Labour's vision: balancing caution and ambition

Labour has been intentional in suggesting that it will be cautious with borrowing and changes in tax policy. At first glance, this seems difficult to reconcile with implementing a wide range of supply-side changes. The party, however, is buying itself time by arguing that its agenda spans the entire five-year term and sometimes, perhaps presumptuously, discussing plans that will bear fruit over ten years. This political strategy may prove economically savvy, in our view. The economy is starting to rebound, and inflation is in a more stable and arguably healthier place. More importantly, there are likely some policies to be pursued that have a good multiplier effect and would make future actions easier to implement. For example, upfront healthcare investment may address significant labor force participation problems, which in turn can generate broad-based benefits.

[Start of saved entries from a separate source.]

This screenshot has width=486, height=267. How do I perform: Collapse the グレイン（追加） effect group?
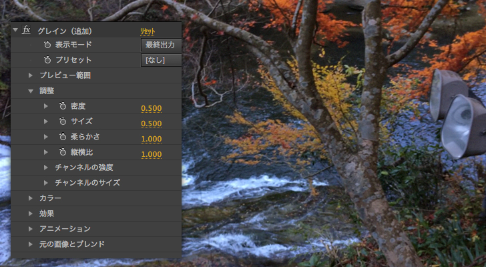pos(15,30)
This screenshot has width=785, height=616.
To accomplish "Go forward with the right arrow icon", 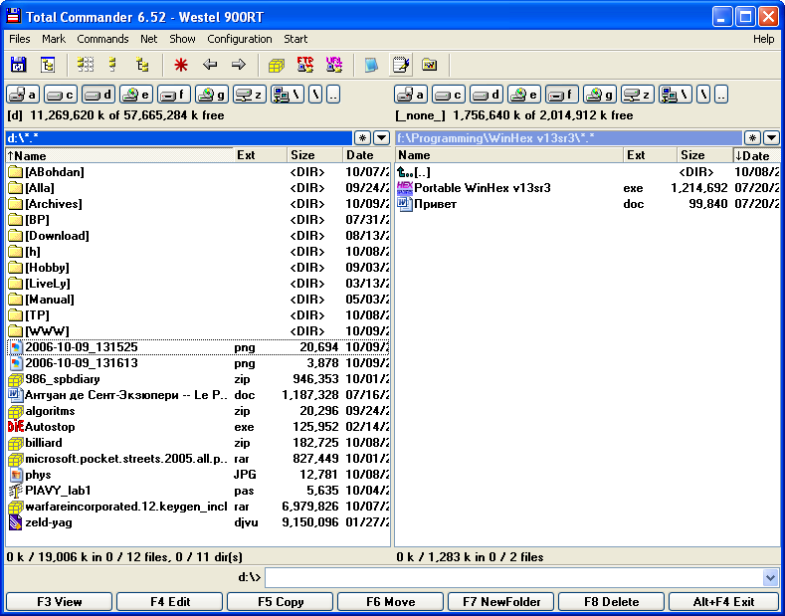I will 239,65.
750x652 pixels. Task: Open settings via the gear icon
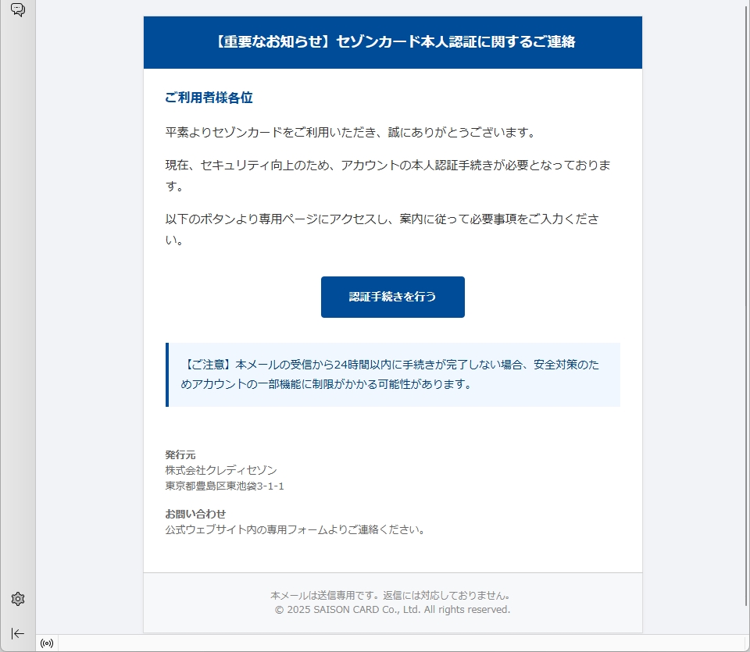coord(18,599)
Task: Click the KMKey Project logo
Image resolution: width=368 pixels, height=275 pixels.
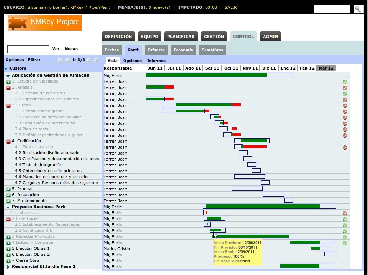Action: coord(45,23)
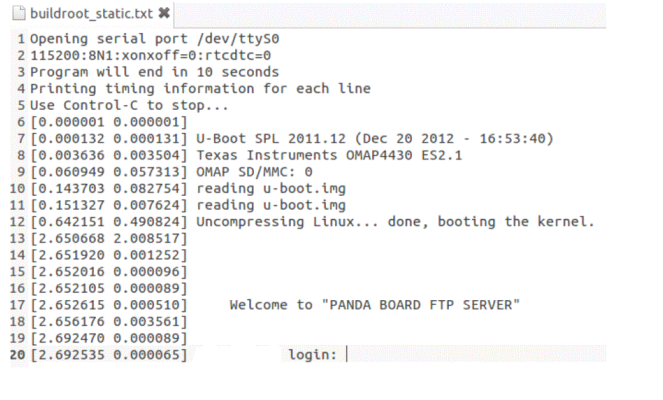
Task: Click "reading u-boot.img" on line 10
Action: tap(271, 188)
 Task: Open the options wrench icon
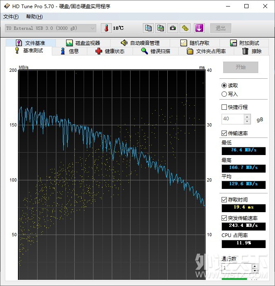[x=186, y=28]
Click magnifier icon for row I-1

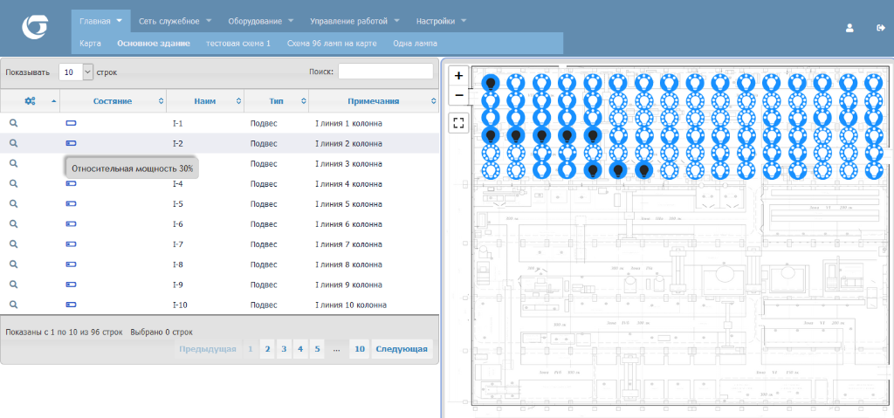(14, 124)
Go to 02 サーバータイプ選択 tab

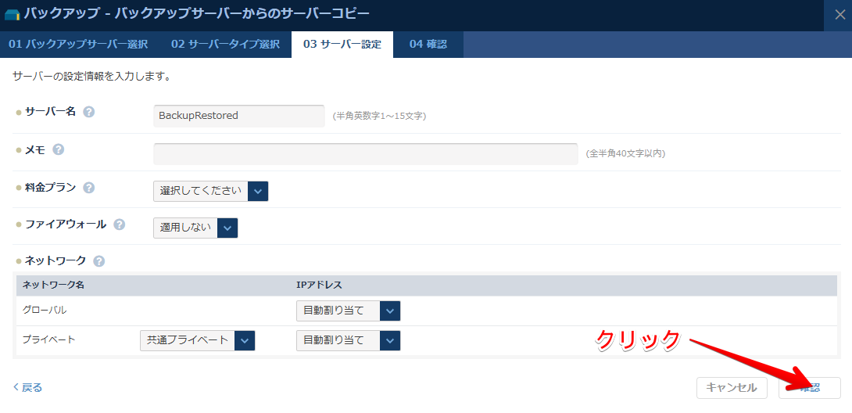pos(225,45)
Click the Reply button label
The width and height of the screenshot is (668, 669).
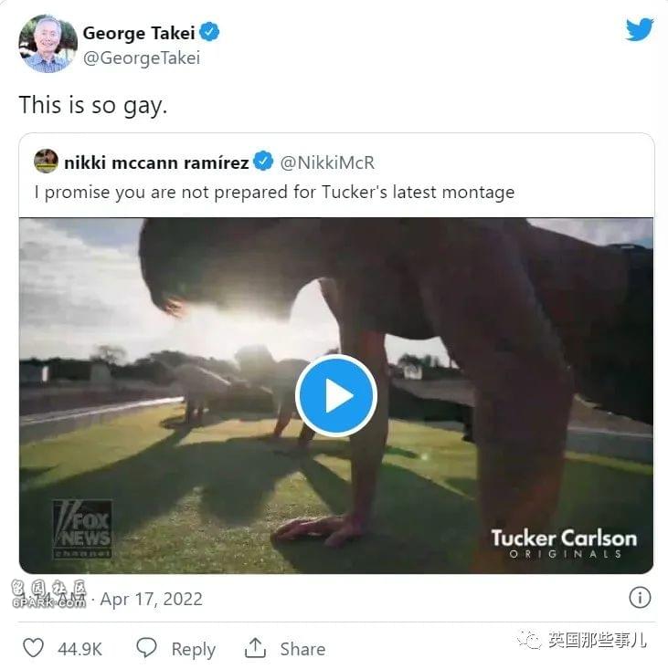pos(194,649)
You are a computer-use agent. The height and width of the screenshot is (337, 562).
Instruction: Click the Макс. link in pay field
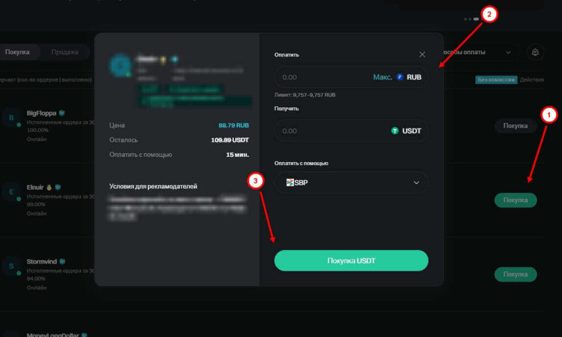click(383, 77)
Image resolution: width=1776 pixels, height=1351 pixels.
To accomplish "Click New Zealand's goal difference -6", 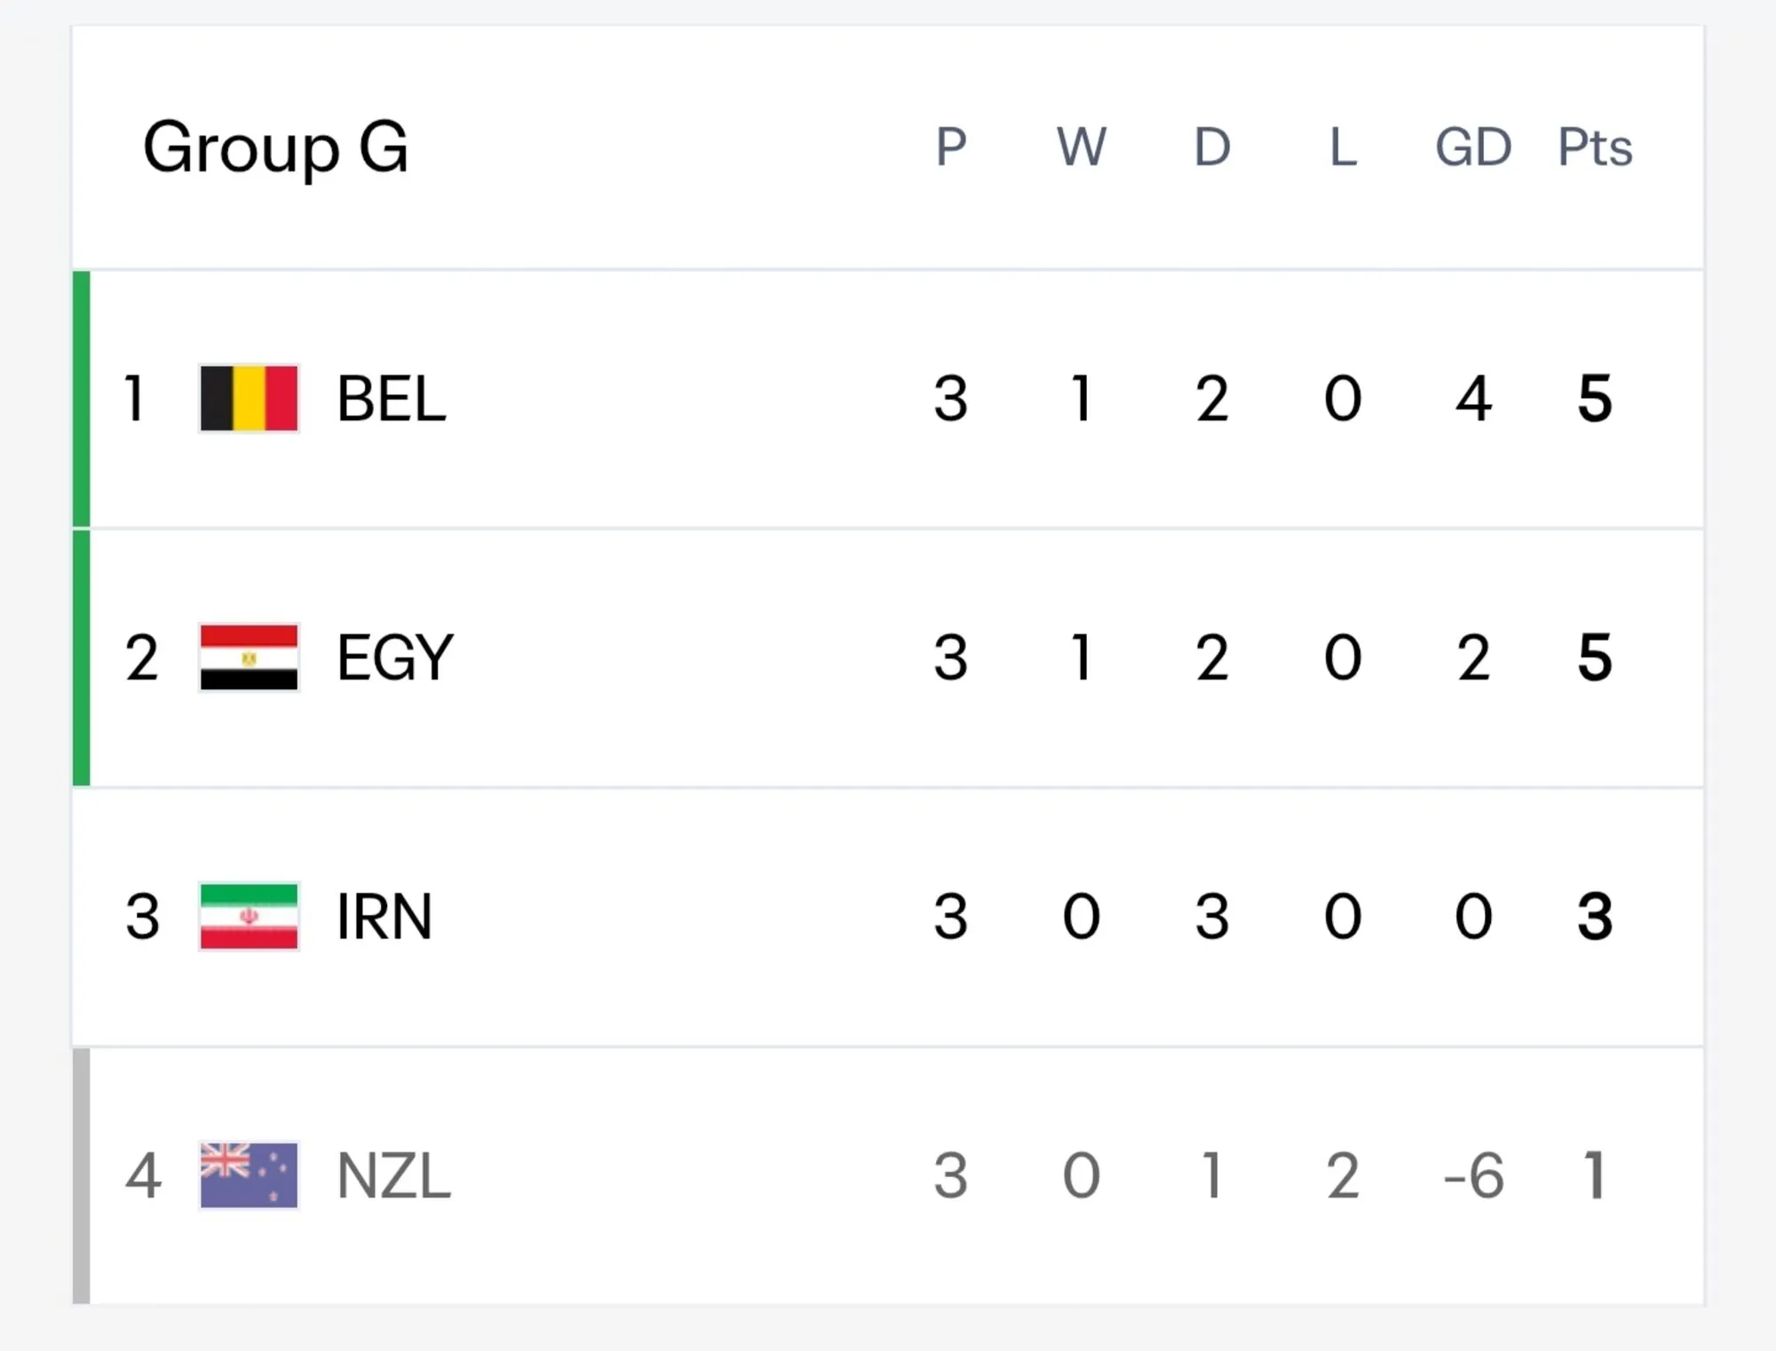I will [1473, 1175].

Sterling's decline and the path to recovery

The British pound has experienced a prolonged decline against the dollar, driven by many of the factors highlighted in Reeves' analysis. Sterling depreciated meaningfully following the great financial crisis (GFC) and again after Brexit. It further weakened as the post-Brexit regime shifted away from a customs union toward a setup less favorable to the UK.

The exchange rate may partially reflect poor expectations for the UK's economic prospects. In our view, this creates a low bar and suggests there may be potential for improvement if Reeves' framework for enhancing growth, trade, incomes and energy security proves even modestly successful. The burden of proof lies with the next government, but it may benefit from favorable winds at its back. If polls are accurate, Labour will wield considerable political power.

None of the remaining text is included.